EXERCISE OBJECTIVE
Give back all of the data verbatim.

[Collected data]
● ● ● ● ●
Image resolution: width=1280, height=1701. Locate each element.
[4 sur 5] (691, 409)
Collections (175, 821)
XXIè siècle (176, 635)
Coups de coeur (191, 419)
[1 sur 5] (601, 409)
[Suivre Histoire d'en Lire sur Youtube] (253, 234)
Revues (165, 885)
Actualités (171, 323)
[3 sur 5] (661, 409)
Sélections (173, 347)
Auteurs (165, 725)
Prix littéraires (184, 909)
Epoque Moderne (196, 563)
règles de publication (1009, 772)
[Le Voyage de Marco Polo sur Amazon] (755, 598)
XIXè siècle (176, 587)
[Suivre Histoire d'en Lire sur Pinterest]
● ● ● ● ●
TASK ANSWER
Image resolution: width=1280, height=1701. Locate each element.
[4 sur 5] (691, 409)
Collections (175, 821)
XXIè siècle (176, 635)
Coups de coeur (191, 419)
[1 sur 5] (601, 409)
[Suivre Histoire d'en Lire sur Youtube] (253, 234)
Revues (165, 885)
Actualités (171, 323)
[3 sur 5] (661, 409)
Sélections (173, 347)
Auteurs (165, 725)
Prix littéraires (184, 909)
Epoque Moderne (196, 563)
règles de publication (1009, 772)
[Le Voyage de Marco Polo sur Amazon] (755, 598)
XIXè siècle (176, 587)
[Suivre Histoire d'en Lire sur Pinterest]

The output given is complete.